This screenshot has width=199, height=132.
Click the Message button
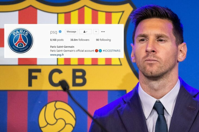pyautogui.click(x=71, y=32)
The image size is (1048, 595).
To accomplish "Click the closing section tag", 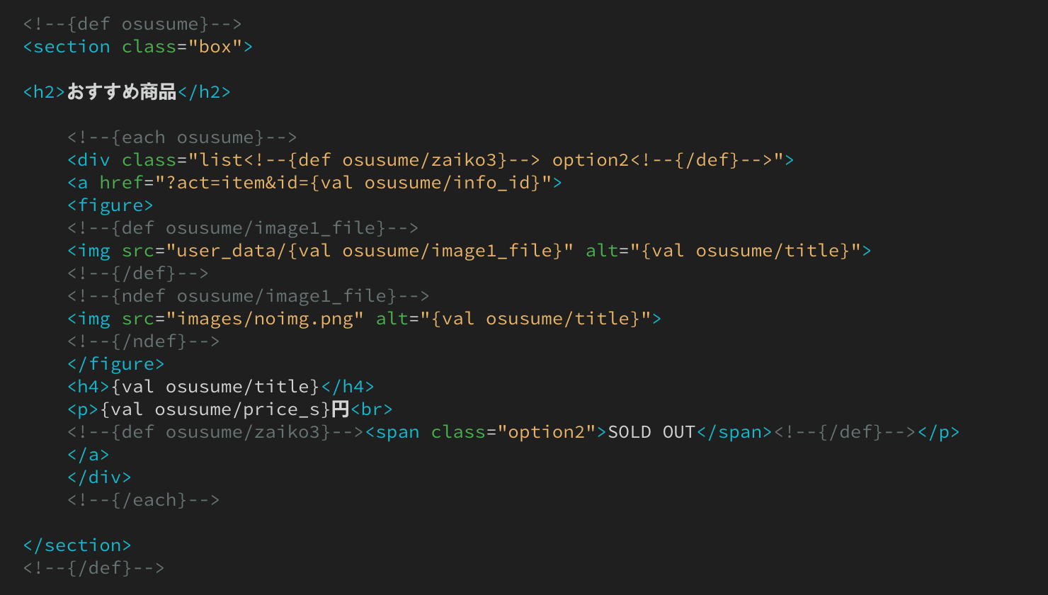I will pyautogui.click(x=77, y=545).
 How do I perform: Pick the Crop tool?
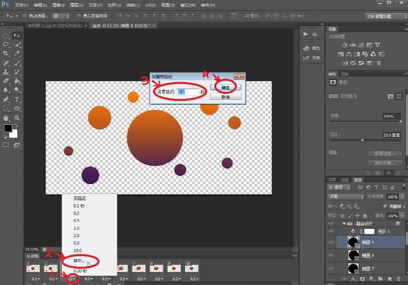point(6,53)
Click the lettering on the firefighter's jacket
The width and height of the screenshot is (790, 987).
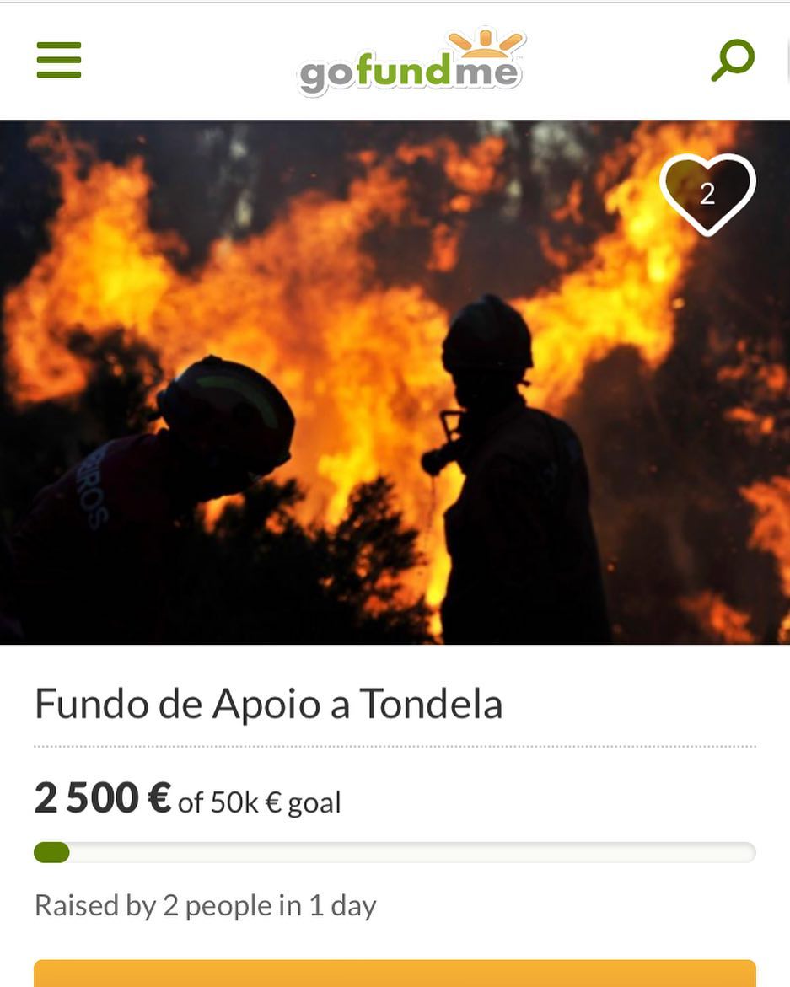click(x=93, y=487)
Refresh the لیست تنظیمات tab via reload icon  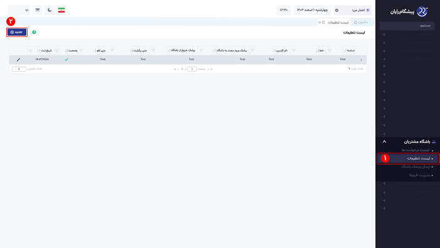click(x=323, y=22)
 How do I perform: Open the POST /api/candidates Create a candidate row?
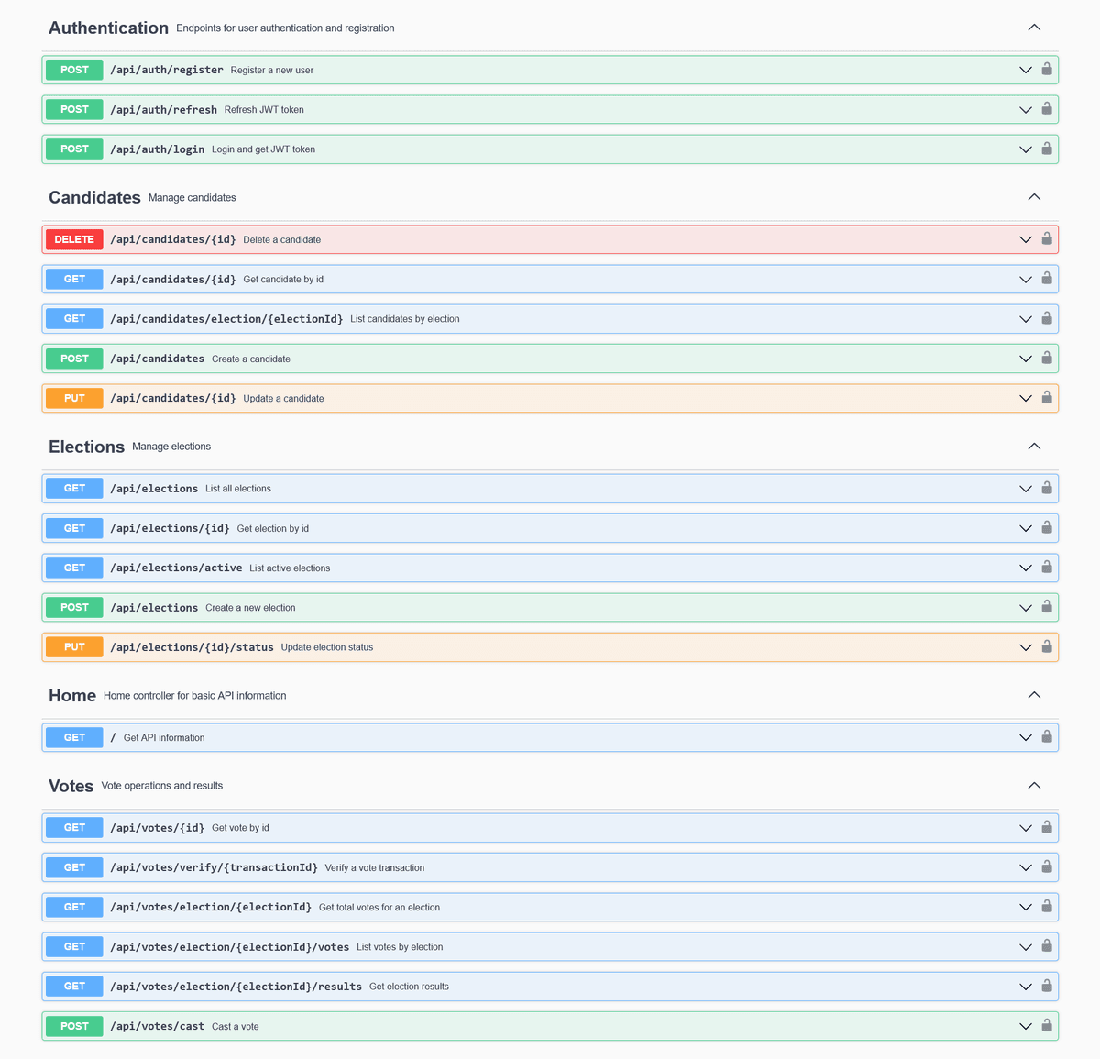click(x=550, y=359)
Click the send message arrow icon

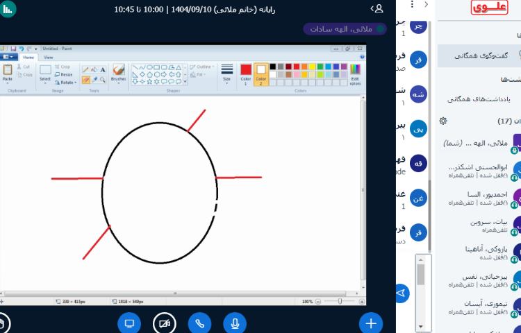coord(402,293)
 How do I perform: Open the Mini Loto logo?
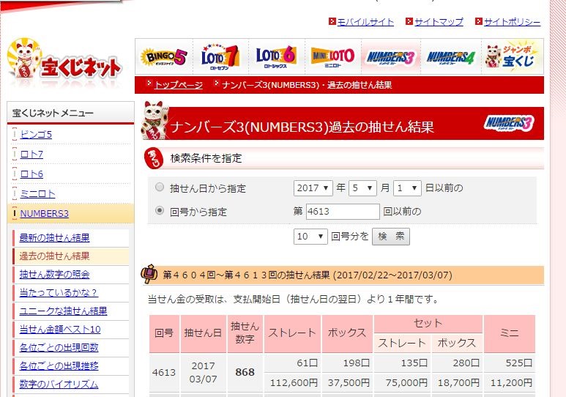(x=332, y=56)
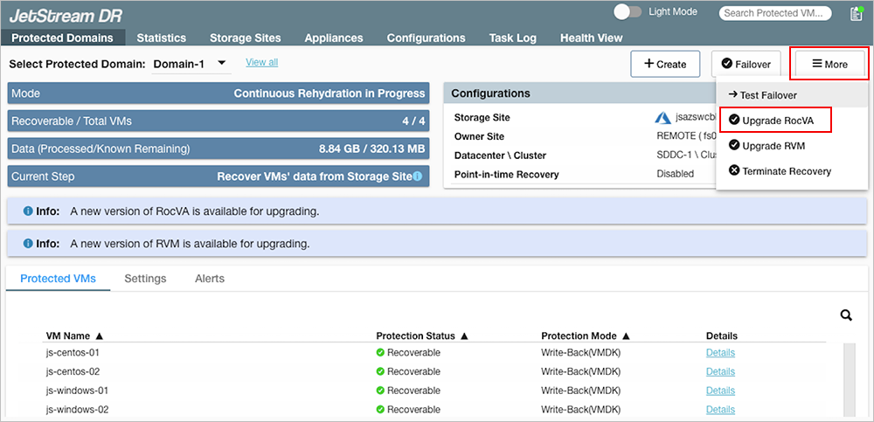Viewport: 874px width, 422px height.
Task: Click the Azure logo next to Storage Site
Action: [661, 117]

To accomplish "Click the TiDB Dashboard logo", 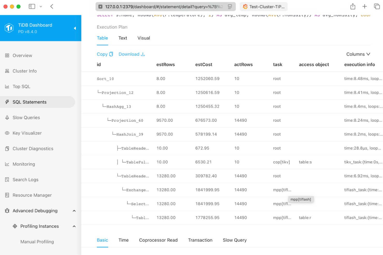I will coord(9,28).
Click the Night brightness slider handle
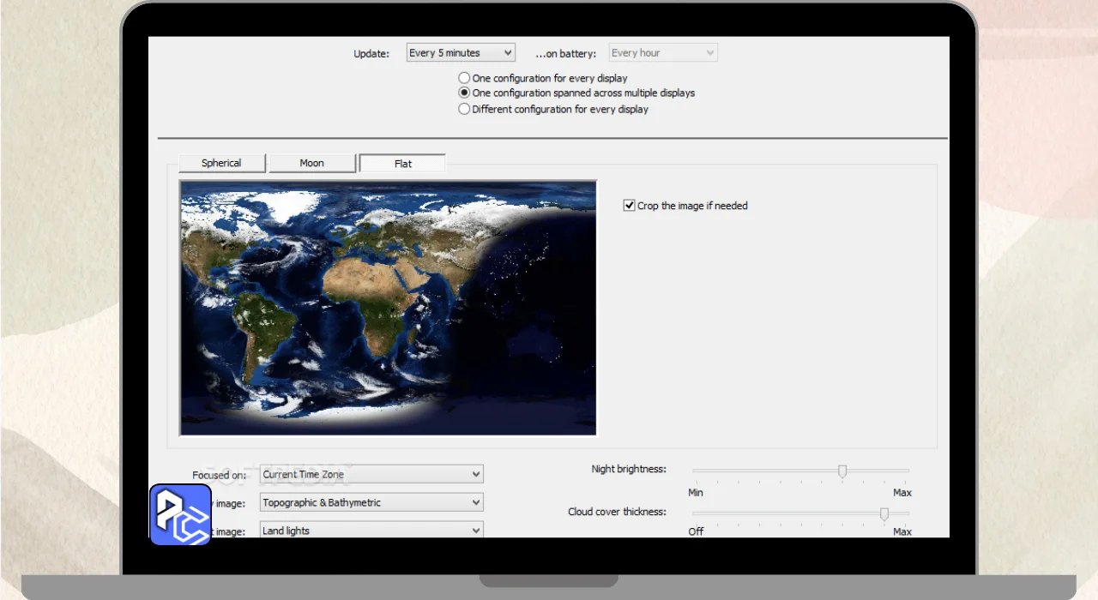Image resolution: width=1098 pixels, height=600 pixels. (842, 471)
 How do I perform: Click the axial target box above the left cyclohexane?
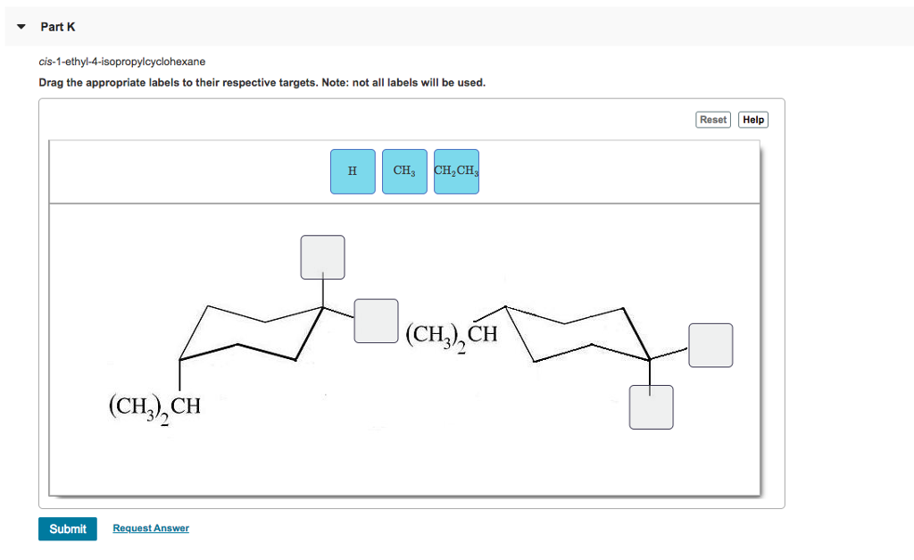point(321,256)
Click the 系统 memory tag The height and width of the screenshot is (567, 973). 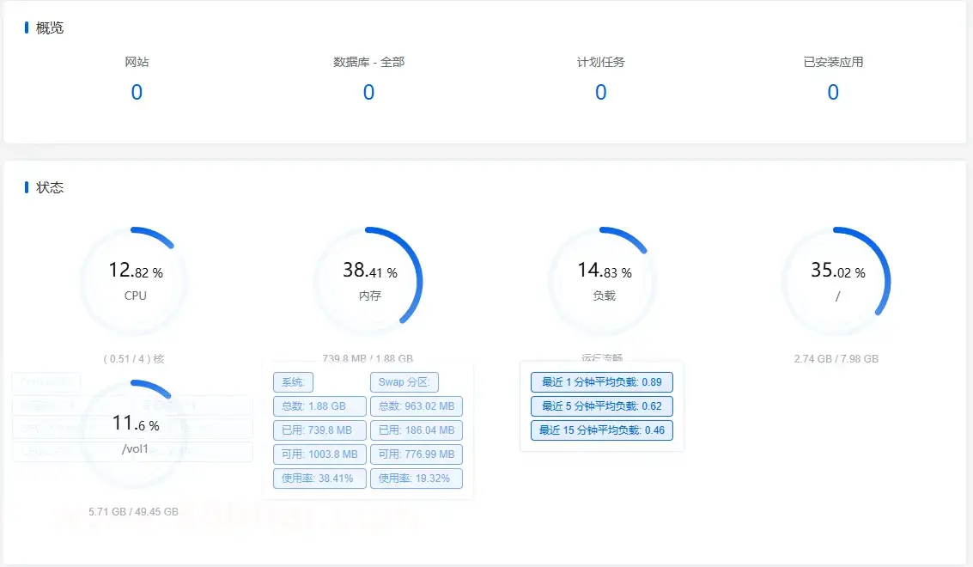tap(293, 382)
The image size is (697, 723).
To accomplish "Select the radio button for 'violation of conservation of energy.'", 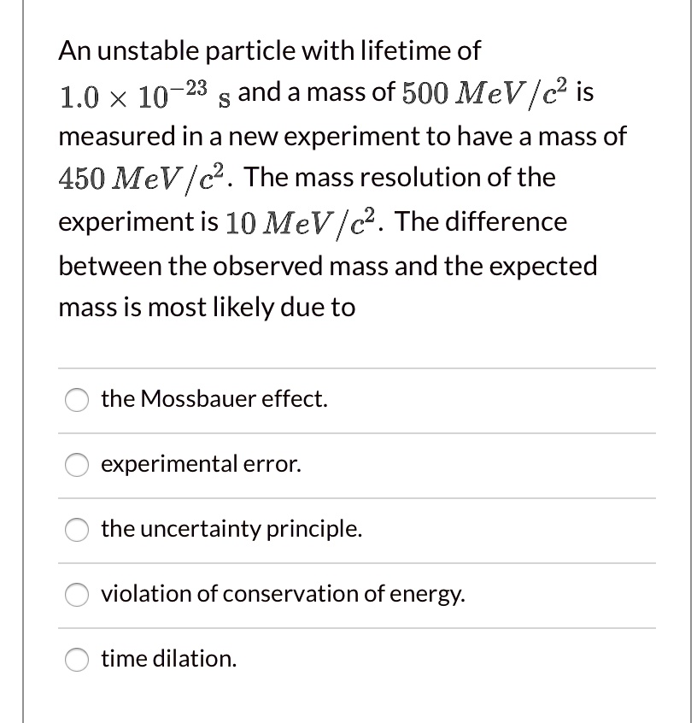I will pos(76,594).

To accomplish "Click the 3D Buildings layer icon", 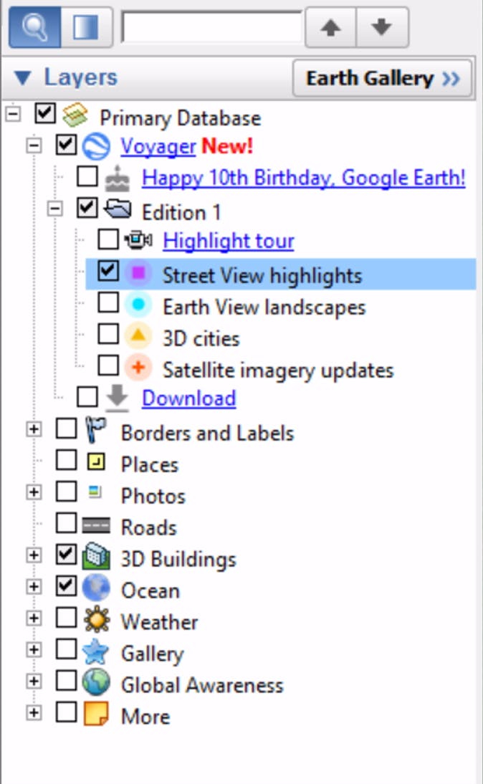I will click(x=95, y=559).
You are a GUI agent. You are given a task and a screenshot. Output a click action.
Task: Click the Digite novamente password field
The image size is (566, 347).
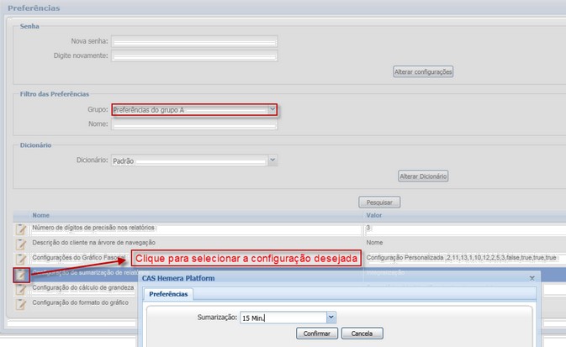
┄┄┄┄┄┄
Return every line above where "size" appears.

ANSWER TO THIS TASK:
The image size is (1048, 595).
The image size is (697, 723).
The image size is (566, 347).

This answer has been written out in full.